ADDITIONAL INFORMATION AND WHERE TO FIND IT
This communication does not constitute an offer to sell or the solicitation of an offer to buy any securities or a solicitation of any vote or approval. This communication may be deemed to be solicitation material in respect of the proposed merger between Inspire Brands, Inc. and Sonic Corp. In connection with the proposed transaction, Sonic Corp. plans to file a proxy statement with the Securities and Exchange Commission (“SEC”). SHAREHOLDERS OF SONIC CORP. ARE URGED TO READ THE PROXY STATEMENT (INCLUDING ANY AMENDMENTS OR SUPPLEMENTS THERETO ANY DOCUMENTS INCORPORATED BY REFERENCE THEREIN) AND OTHER RELEVANT DOCUMENTS IN CONNECTION WITH THE PROPOSED TRANSACTION THAT SONIC CORP. WILL FILE WITH THE SEC WHEN THEY BECOME AVAILABLE BECAUSE THEY WILL CONTAIN IMPORTANT INFORMATION ABOUT THE PROPOSED TRANSACTION AND THE PARTIES TO THE PROPOSED TRANSACTION. Shareholders and investors will be able to obtain free copies of the proxy statement and other relevant materials (when they become available) and other documents filed by Sonic Corp. at the SEC’s web site at www.sec.gov. Copies of the proxy statement (when they become available) and the filings that will be incorporated by reference therein may also be obtained, without charge, at https://ir.sonicdrivein.com/ or by contacting Sonic Corp.’s Investor Relations at (405) 225-5000.

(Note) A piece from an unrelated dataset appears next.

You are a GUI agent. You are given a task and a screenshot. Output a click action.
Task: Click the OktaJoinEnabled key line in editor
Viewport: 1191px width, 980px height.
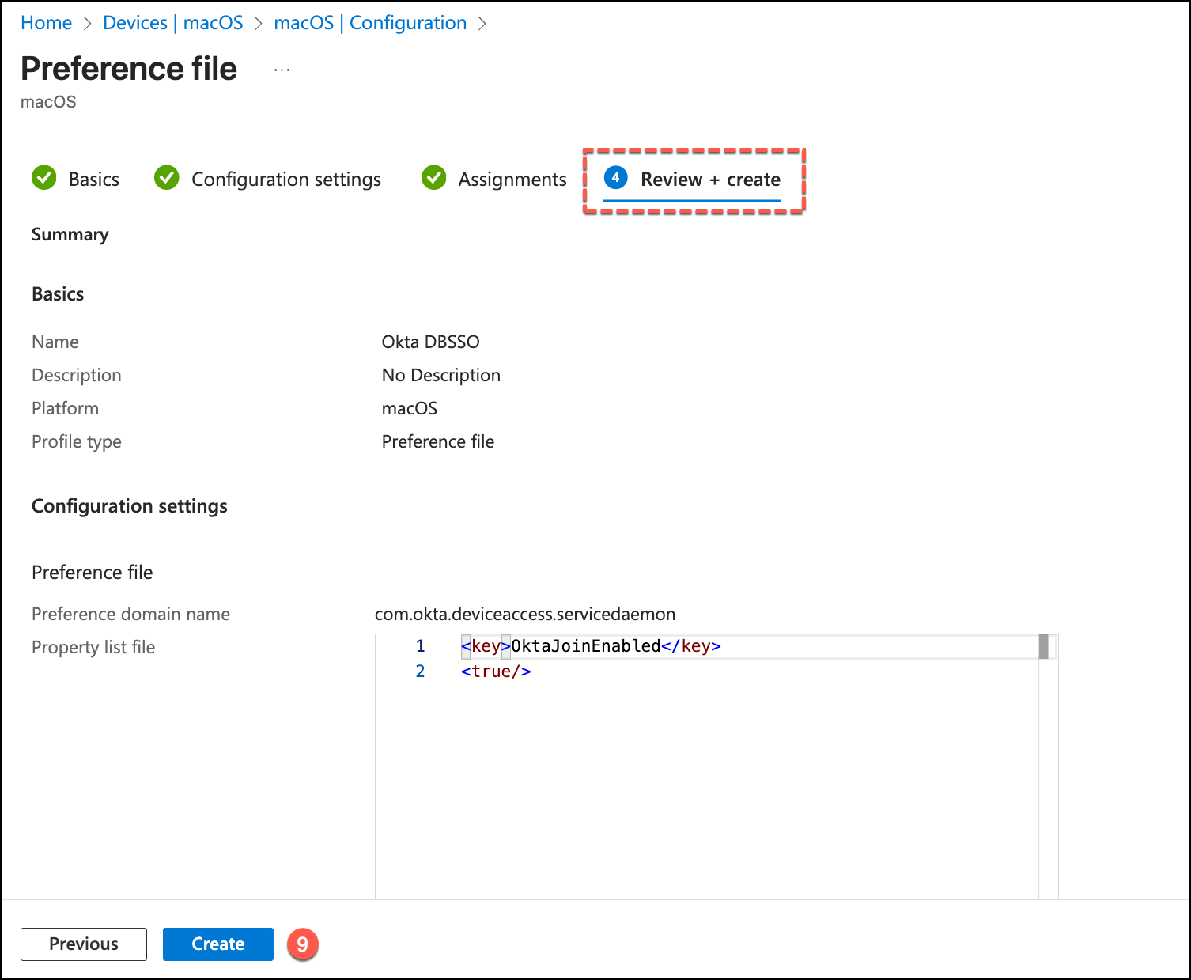point(591,646)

PARTICIPANTS IN SOLICITATION
Sonic Corp. and its directors, executive officers and certain employees may be deemed, under SEC rules, to be participants in the solicitation of proxies in respect of the proposed merger. Information regarding Sonic Corp.’s directors and executive officers is available in its proxy statement filed with the SEC on December 18, 2017. Other information regarding the participants in the proxy solicitation and a description of their direct and indirect interests, by security holdings or otherwise, will be contained in the proxy statement and other relevant materials to be filed with the SEC (when they become available). These documents can be obtained free of charge from the sources indicated above.